[wkernkamp]

Interesting that the multiples of 24 show in the result.

[MangoNrFive]

My Hypothesis is, when benchmarking all of the core-counts we would see a saw-tooth-pattern in the speedup.

My explanation for this is, that for example at 168 cores all of the CCDs are balanced nicely with 7 cores each. If we add just one more core, than the workload of each of the cores is only a tiny bit less (decreased by 169/168) but one of the CCDs now has 8 cores instead of 7 (so an increase of the workload of this one CCD by (8/7 * 168/169). So in the simulation, this one CCD acts as the weakest link. If we add yet another core, we get another tiny speedup by decreasing the workload of each core (now a decrease of 170/168 in total) we now have two "bad" CCDs but this second "bad" CCD doesn´t make it worse because just the weakest link counts. So 168 is best, 169 is a lot worse, and 170 a little better than 169 but still a lot worse than 168 and so on until 192 where the CCD are balanced again and we have the best performance.

[flotus1]

True in theory, when scattering threads across CCDs. In order to actually see this, quite a bit of effort would be necessary, in order to reduce run-to-run variance.
Additionally, with this many cores, the quality of domain decomposition can have a larger impact than adding/removing a few cores.

******

** WHAT TO PRODUCE **
Copy the part of the CCD core-count thread between "My explanation for" and "the best performance.", inclusive.

** DATA EXTRACT **
******

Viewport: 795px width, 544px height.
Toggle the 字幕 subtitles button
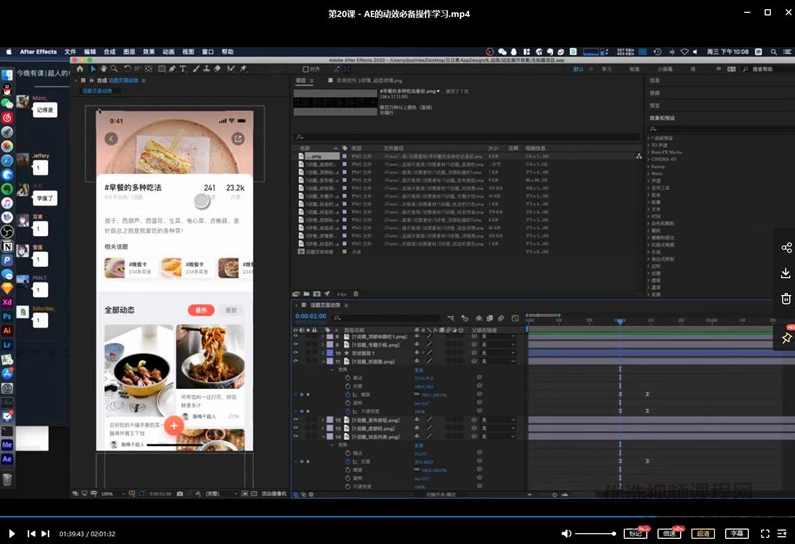click(x=736, y=534)
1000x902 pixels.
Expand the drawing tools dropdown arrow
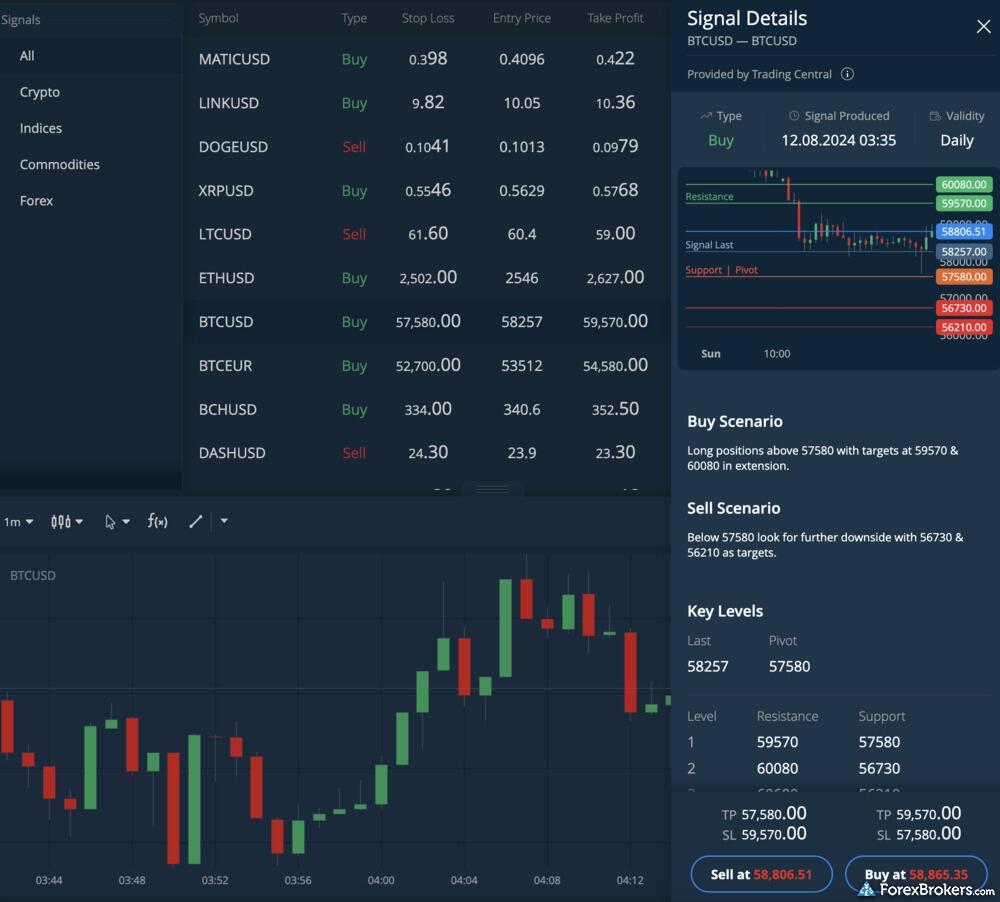point(224,521)
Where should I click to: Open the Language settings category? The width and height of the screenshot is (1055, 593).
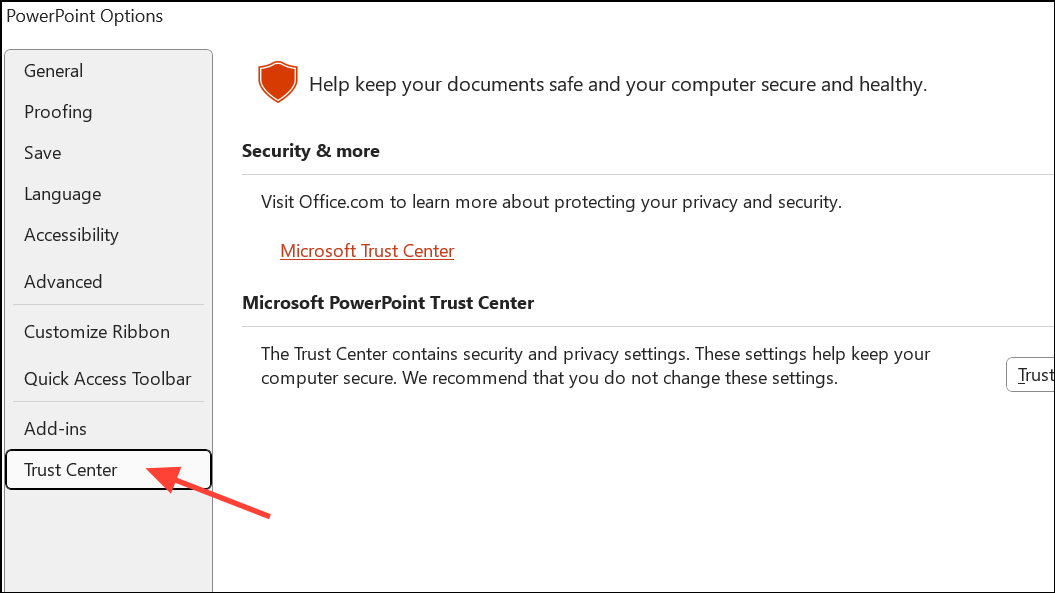pos(63,194)
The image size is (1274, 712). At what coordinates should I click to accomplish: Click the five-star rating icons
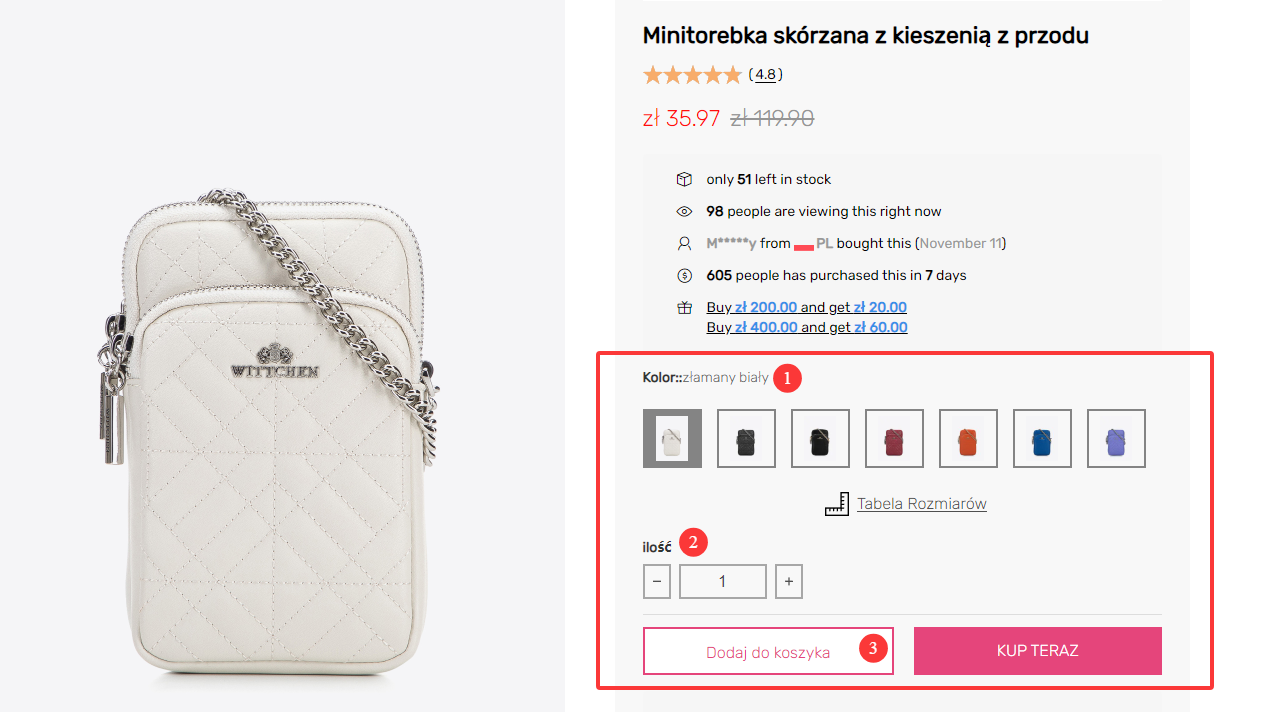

******

** SOLUTION BELOW **
My explanation for this is, that for example at 168 cores all of the CCDs are balanced nicely with 7 cores each. If we add just one more core, than the workload of each of the cores is only a tiny bit less (decreased by 169/168) but one of the CCDs now has 8 cores instead of 7 (so an increase of the workload of this one CCD by (8/7 * 168/169). So in the simulation, this one CCD acts as the weakest link. If we add yet another core, we get another tiny speedup by decreasing the workload of each core (now a decrease of 170/168 in total) we now have two "bad" CCDs but this second "bad" CCD doesn´t make it worse because just the weakest link counts. So 168 is best, 169 is a lot worse, and 170 a little better than 169 but still a lot worse than 168 and so on until 192 where the CCD are balanced again and we have the best performance.